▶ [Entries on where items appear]
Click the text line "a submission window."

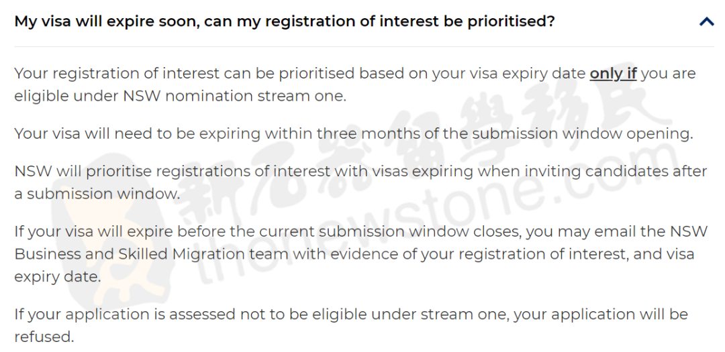tap(97, 194)
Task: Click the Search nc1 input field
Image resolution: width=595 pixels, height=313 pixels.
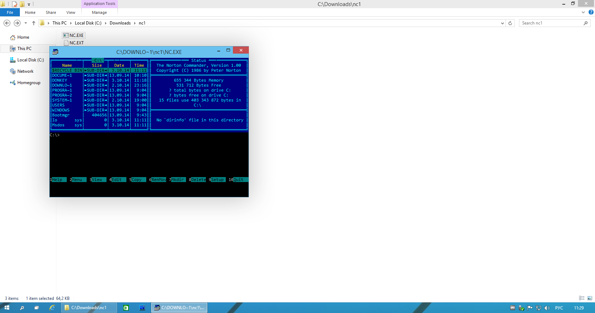Action: point(550,23)
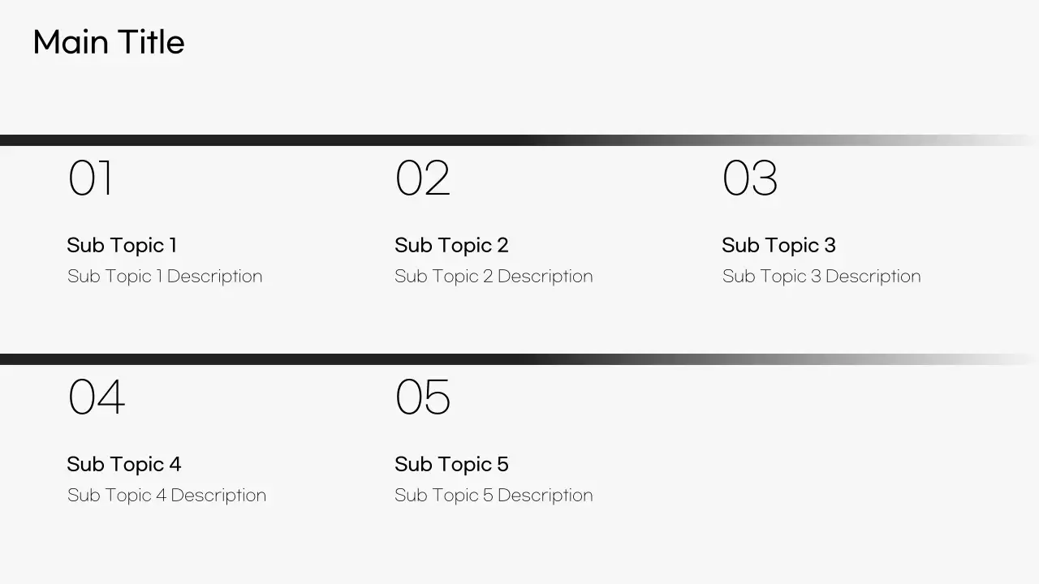This screenshot has width=1039, height=584.
Task: Select the bold Sub Topic 4 heading
Action: (x=124, y=464)
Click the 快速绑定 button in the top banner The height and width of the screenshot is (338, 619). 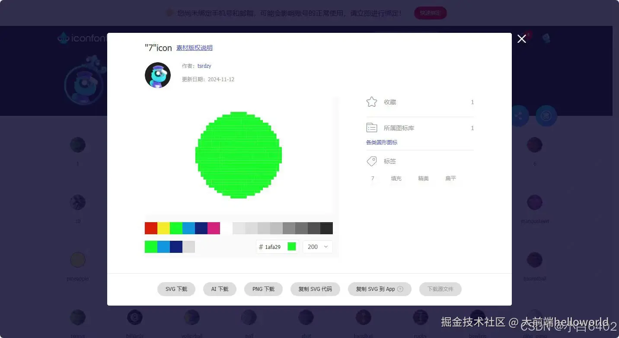click(430, 13)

▶ [EXERCISE DETAILS] Set down again the lines of the listing starting at "Task: Click the Search nc1 input field" and ending at "Action: (x=124, y=464)", both included, exactly as they stand, leaving the pictures out.

▶ [COMPLETE OUTPUT]
Task: Click the Search nc1 input field
Image resolution: width=595 pixels, height=313 pixels.
Action: point(550,23)
This screenshot has width=1039, height=584.
Task: Select the bold Sub Topic 4 heading
Action: (x=124, y=464)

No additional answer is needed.